DATA SHOWN:
'''
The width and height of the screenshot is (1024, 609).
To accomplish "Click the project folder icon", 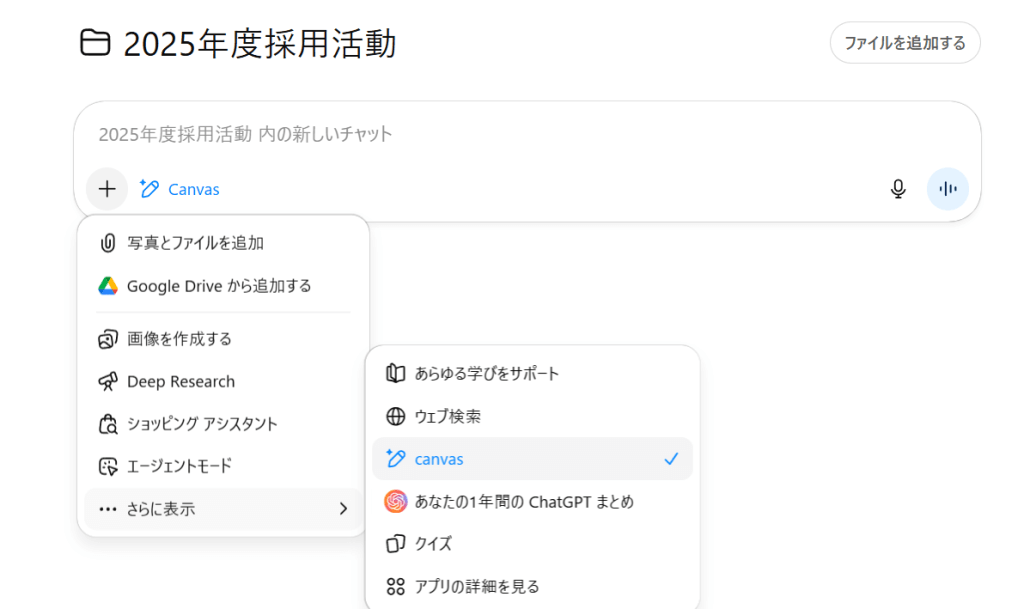I will (x=95, y=44).
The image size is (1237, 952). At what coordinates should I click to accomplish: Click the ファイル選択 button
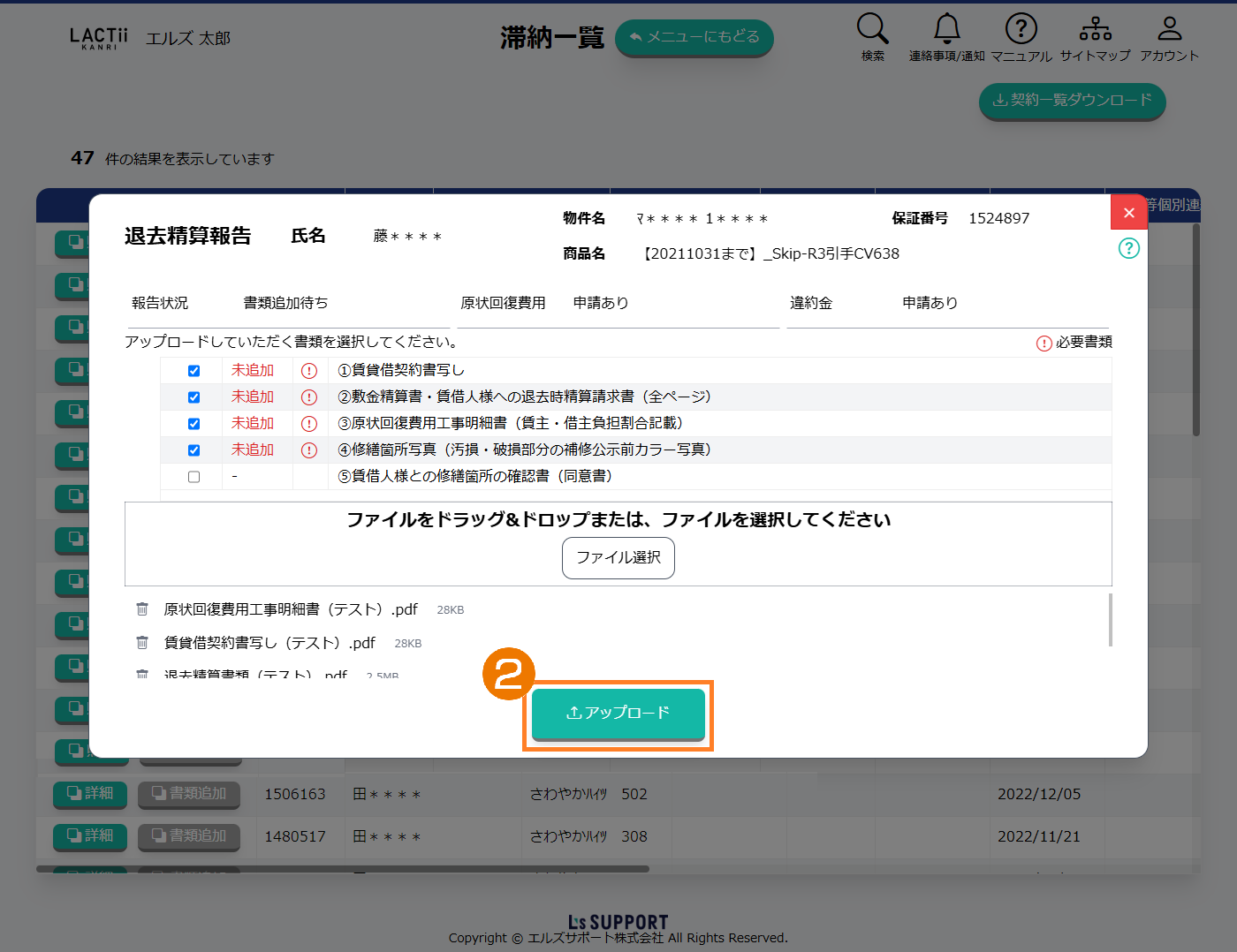pos(618,558)
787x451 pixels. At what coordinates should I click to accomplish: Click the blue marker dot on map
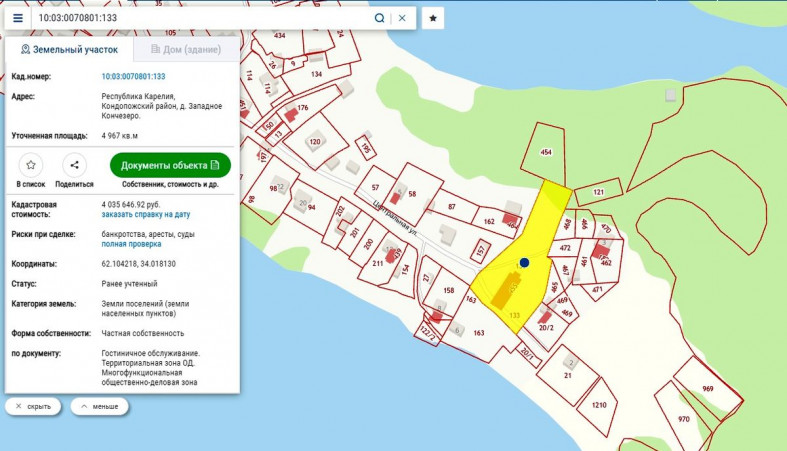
'''
STATED EXERCISE: Recast everything from the line containing "The image size" down to the end of the material as a numbered list, leaving out blank lines and pictures.

SOLUTION FOR THIS TASK:
1. The image size is (1237, 952). At what coordinates should I click to accomplish: Click the ファイル選択 button
2. pos(618,558)
3. 787x451 pixels. At what coordinates should I click to accomplish: Click the blue marker dot on map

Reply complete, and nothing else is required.